(Saved data entries)
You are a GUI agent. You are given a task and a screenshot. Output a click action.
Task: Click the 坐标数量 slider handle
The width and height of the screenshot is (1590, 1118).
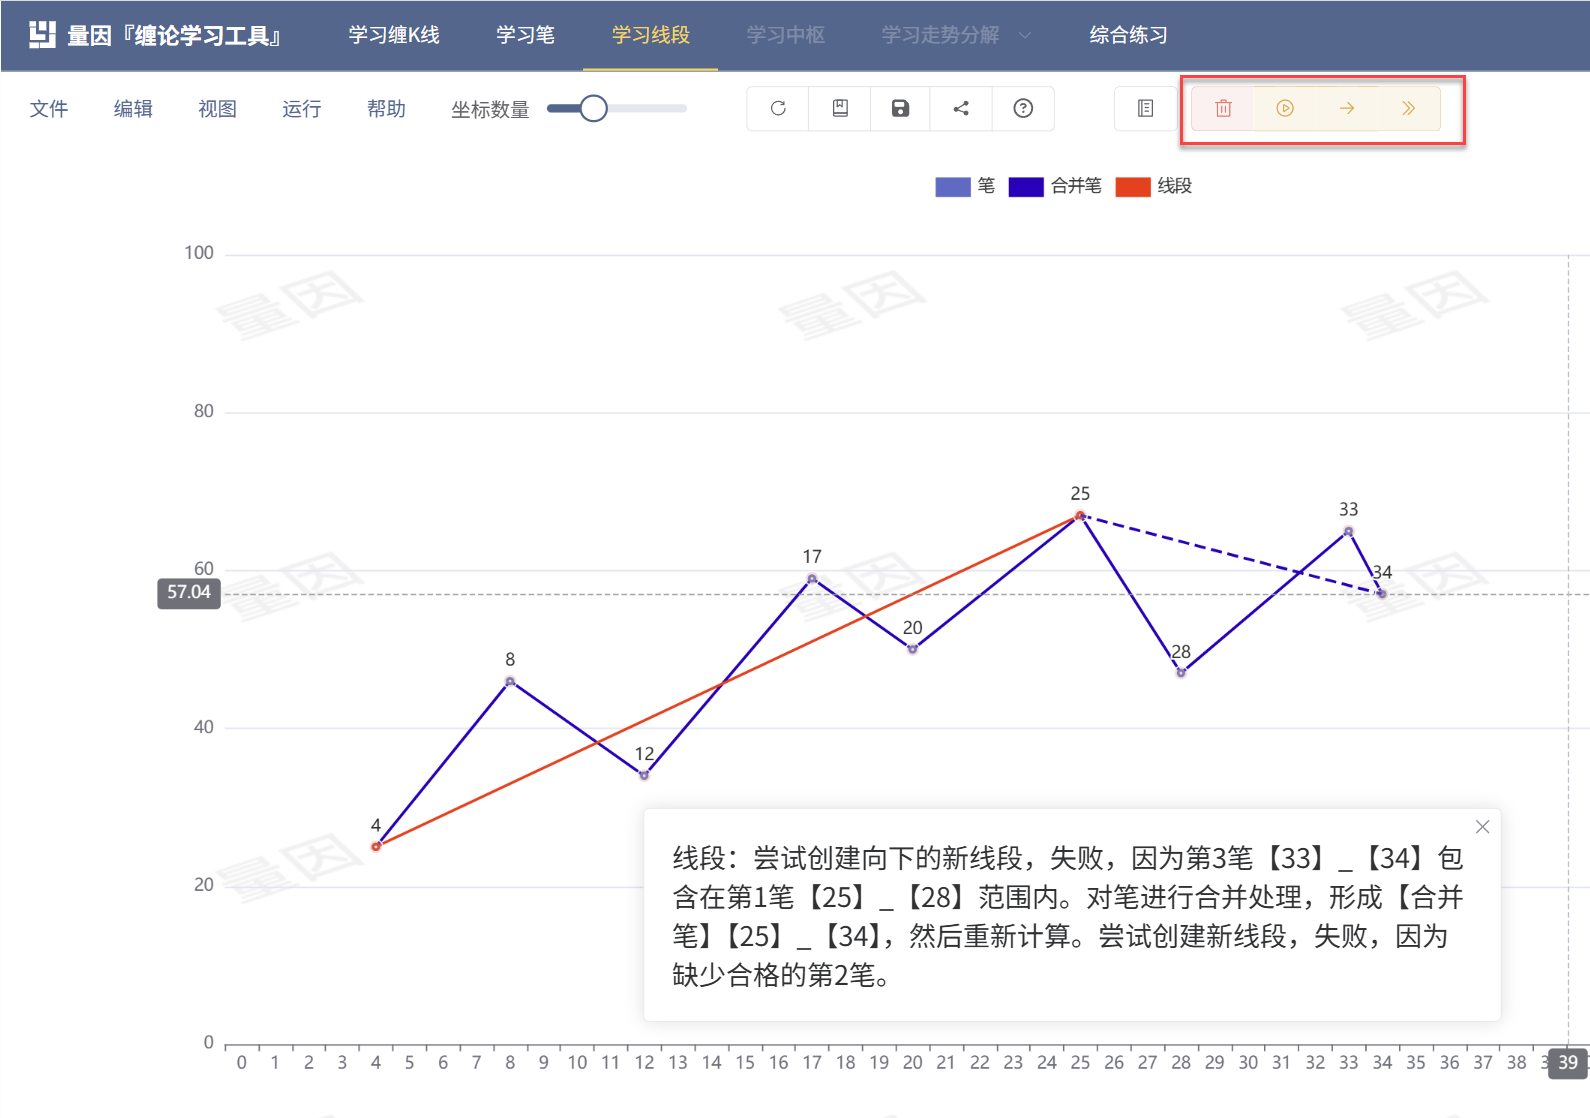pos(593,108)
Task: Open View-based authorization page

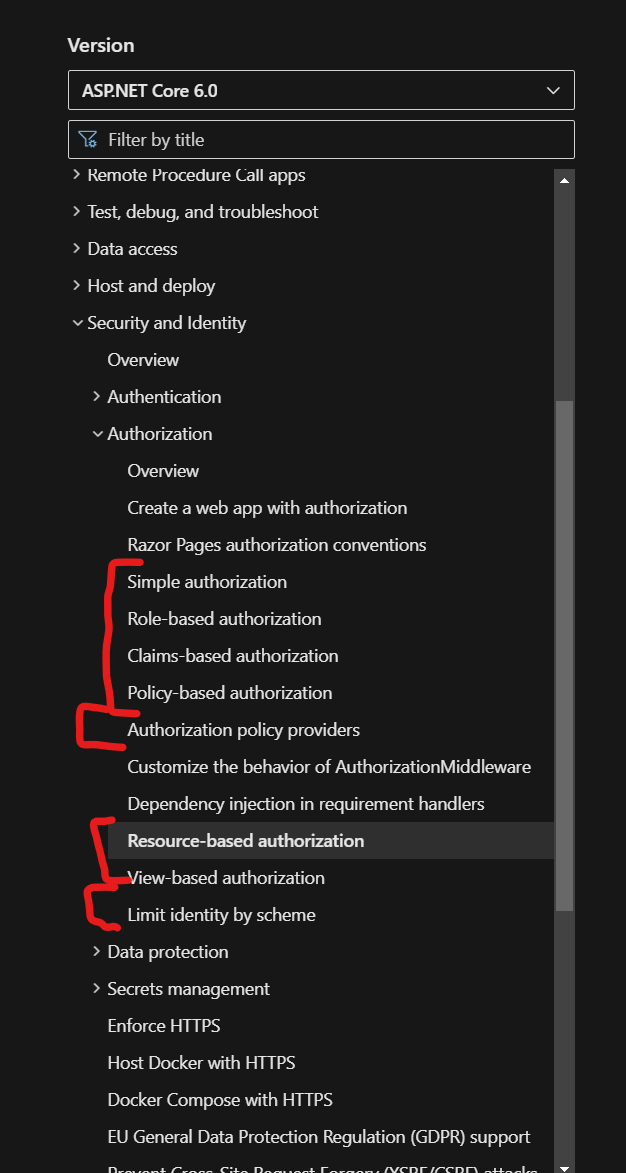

■ INSTRUCTIONS TO FOLLOW ■
Can you retype every record above exactly, leaving out the pictures?

■ RESPONSE AREA ■
You are a GUI agent. You are given a task and a screenshot. Output a click action.
Task: Click the 坐标数量 slider handle
The width and height of the screenshot is (1590, 1118).
pos(593,108)
Task: Open View-based authorization page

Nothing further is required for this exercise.